What you will do:
Reproduce every line below, adding 74 to each coordinate number in the answers. Omit the pictures.

[Lines from a pointing dataset]
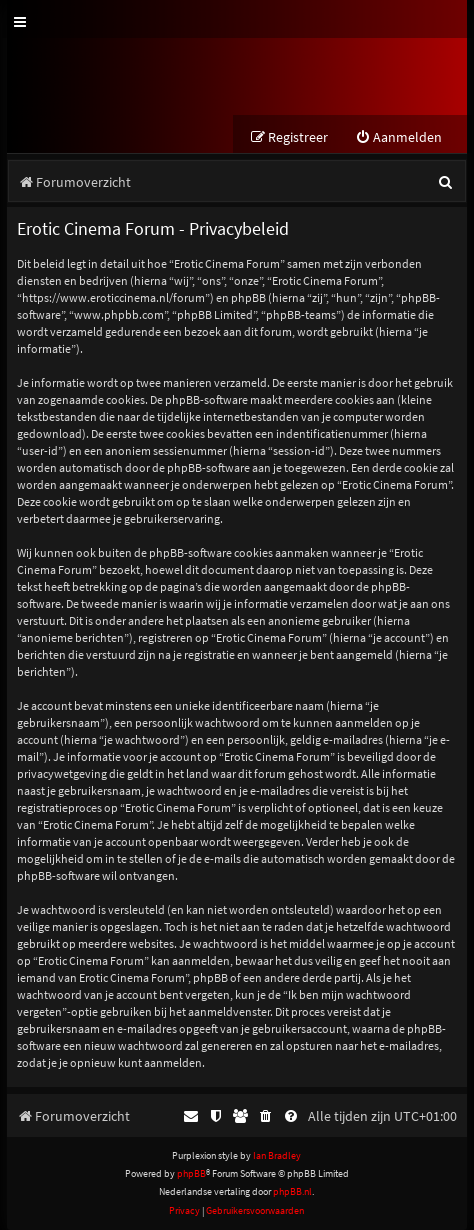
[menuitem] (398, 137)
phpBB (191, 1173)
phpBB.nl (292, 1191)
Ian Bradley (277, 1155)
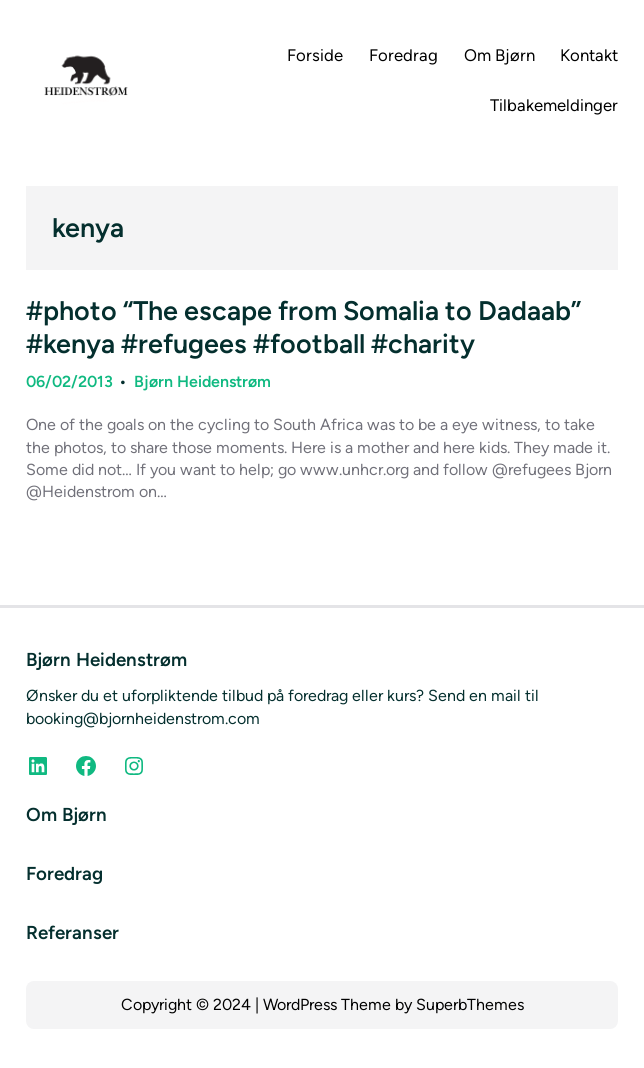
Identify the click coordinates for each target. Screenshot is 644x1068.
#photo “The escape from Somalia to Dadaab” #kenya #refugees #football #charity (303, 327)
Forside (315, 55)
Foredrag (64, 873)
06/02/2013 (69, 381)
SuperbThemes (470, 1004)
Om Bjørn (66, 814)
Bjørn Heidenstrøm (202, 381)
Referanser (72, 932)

Result of this exercise:
[menuitem] (472, 211)
phpBB (265, 1247)
phpBB.nl (366, 1265)
Ian Bradley (351, 1229)
Identify the click coordinates for each target. Screenshot is 644x1068.
#photo “The escape from Somalia to Dadaab” #kenya #refugees #football #charity (377, 401)
Forside (389, 129)
Foredrag (138, 947)
06/02/2013 (143, 455)
SuperbThemes (544, 1078)
Om Bjørn (140, 888)
Bjørn Heidenstrøm (276, 455)
Referanser (146, 1006)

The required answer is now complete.